Barnes was also a very average athlete from a statistical perspective. His rates of blocks, steals, rebounds and free throw-attempts were very average, which is a possible red flag that he won't be anything more than an average athlete at the NBA level. Granted, he won't be drafted for his ability to make all-defensive teams, but the history of poor athletes attempting to become big time scorers in the NBA isn't great.

Why he'd fit in D.C.: Washington desperately needs a wing scorer who can shoot to complement Wall and the numerous semi-skilled big men that have been acquired in the last two years. Barnes fits this team like a glove, maybe as well as anyone in the draft, and having Wall neutralizes his lack of visible aggression and competitive fire. It's easy to imagine Wall as Kobe -- the black swan who's all fire and energy and the unquestioned team leader -- and Barnes as Pau Gasol -- the white swan who plays under control and makes up for in skill what he might lack in intensity.

Barnes is also a big-time college star with multiple tournament runs who is highly marketable, since he's both a scorer and already very well-known. There are enough UNC fans in Virginia and southern Maryland that, all things being equal, you could see at least a slight uptick in merchandise and ticket sales, as well as general local interest in the Wizards franchise at a time when they're becoming more and more relevant and easy to root for every day.

Why he might not: Barnes wasn't a particularly efficient college player, and it's doubtful he becomes a particularly efficient NBA player. While he doesn't seem like a complete bust, his lack of ball skills, overwhelming athleticism, court vision and dead-eye shooting mean that he'll most likely never become a truly elite NBA wing. At worst, he could very well be a Travis Outlaw-type who can get a shot any time, but usually at his team's expense.

There's also a lot of talk among draft writers and scouts of playing Barnes at shooting guard, which would make his lack of a quick first step or particularly good handles even more glaring.

Verdict: Put him on your draft board, but keep him out of your top five.

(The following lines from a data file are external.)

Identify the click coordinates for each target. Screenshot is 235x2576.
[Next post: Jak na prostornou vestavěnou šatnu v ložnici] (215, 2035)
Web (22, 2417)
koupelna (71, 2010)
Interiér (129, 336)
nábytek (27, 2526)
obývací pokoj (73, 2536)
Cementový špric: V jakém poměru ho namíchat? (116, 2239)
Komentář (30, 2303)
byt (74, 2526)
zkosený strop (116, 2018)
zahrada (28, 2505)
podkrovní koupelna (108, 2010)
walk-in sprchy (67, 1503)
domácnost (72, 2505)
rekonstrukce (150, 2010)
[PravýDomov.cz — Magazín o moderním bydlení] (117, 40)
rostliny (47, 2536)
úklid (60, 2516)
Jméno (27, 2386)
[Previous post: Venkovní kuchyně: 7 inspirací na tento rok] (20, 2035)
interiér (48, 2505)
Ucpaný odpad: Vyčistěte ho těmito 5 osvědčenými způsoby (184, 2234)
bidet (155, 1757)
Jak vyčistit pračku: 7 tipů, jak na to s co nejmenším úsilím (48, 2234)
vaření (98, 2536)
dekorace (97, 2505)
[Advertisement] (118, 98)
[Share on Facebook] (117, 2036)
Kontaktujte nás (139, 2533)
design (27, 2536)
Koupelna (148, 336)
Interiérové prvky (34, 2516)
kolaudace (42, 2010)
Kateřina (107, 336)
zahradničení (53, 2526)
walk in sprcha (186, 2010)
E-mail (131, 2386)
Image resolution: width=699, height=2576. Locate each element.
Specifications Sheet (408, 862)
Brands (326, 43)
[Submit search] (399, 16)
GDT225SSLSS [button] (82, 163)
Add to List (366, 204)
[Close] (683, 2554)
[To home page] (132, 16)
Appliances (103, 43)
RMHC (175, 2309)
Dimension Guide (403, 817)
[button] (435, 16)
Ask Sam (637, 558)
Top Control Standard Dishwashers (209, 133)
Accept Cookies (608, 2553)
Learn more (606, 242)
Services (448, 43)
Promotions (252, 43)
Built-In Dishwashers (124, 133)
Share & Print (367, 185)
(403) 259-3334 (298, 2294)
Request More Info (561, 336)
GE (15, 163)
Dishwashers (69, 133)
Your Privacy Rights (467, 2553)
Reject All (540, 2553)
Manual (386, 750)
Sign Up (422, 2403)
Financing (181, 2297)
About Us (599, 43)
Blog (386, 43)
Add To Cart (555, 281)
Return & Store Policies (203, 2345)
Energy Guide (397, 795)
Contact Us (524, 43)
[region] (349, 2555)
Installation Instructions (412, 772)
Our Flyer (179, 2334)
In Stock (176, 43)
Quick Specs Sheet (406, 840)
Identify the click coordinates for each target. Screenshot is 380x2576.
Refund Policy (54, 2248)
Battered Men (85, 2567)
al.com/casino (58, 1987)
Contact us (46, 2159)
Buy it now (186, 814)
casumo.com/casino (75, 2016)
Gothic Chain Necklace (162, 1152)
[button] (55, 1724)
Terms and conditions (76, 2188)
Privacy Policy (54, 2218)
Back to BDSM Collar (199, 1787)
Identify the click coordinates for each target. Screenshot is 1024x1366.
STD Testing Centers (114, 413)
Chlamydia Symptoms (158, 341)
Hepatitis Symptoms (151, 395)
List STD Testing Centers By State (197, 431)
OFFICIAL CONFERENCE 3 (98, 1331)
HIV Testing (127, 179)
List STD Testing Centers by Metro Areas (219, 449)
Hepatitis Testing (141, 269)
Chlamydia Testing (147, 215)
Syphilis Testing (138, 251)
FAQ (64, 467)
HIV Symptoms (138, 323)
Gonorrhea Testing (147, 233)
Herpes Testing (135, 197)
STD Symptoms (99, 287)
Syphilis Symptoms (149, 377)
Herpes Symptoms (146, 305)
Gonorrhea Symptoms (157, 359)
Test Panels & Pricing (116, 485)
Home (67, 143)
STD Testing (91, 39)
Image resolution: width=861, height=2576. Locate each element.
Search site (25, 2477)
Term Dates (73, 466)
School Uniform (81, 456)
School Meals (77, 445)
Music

Barnes is a solid prospect who fits the Wizards like a glove. However, he will most likely be fools' gold in terms of filling the team's need for a wing scorer. Although he has the physical profile and basic production of a good wing scorer, a closer look at the numbers tells the story of a player who will be at best a complementary piece to a good team and at worst a solid bench player. Barnes came into college with Tracy McGrady and Joe Johnson comparisons, but both of those players handled the ball like a point guard, while McGrady was an off-the-charts athlete who could put up two blocks, two steals, and nine rebounds on a regular basis earlier in his career.

For a more realistic NBA comparison, it would be better to look at Marvin Williams, Rudy Gay, and, as a worst case scenario, Outlaw. Williams is actually a solid player -- it's not his fault he was drafted ahead of Chris Paul and Deron Williams or that the Hawks chose to give him a big contract -- and Gay's had his moments, but both have experienced their greatest NBA success when they were being set up by teammates as at-most the second or third option for an offense. Having a player who can bring Barnes' skills to the table is valuable, but he lacks upside and the Wizards need at least one truly all-star caliber player to put next to Wall, lest they become stuck in good-but-not-great purgatory as a team that will always win 44 to 52 games but never truly contend for a title.

Whether or not that player is available in this draft is debatable, but it's definitely not Barnes, so it would be in Washington's best interest to pass on him if there are better options.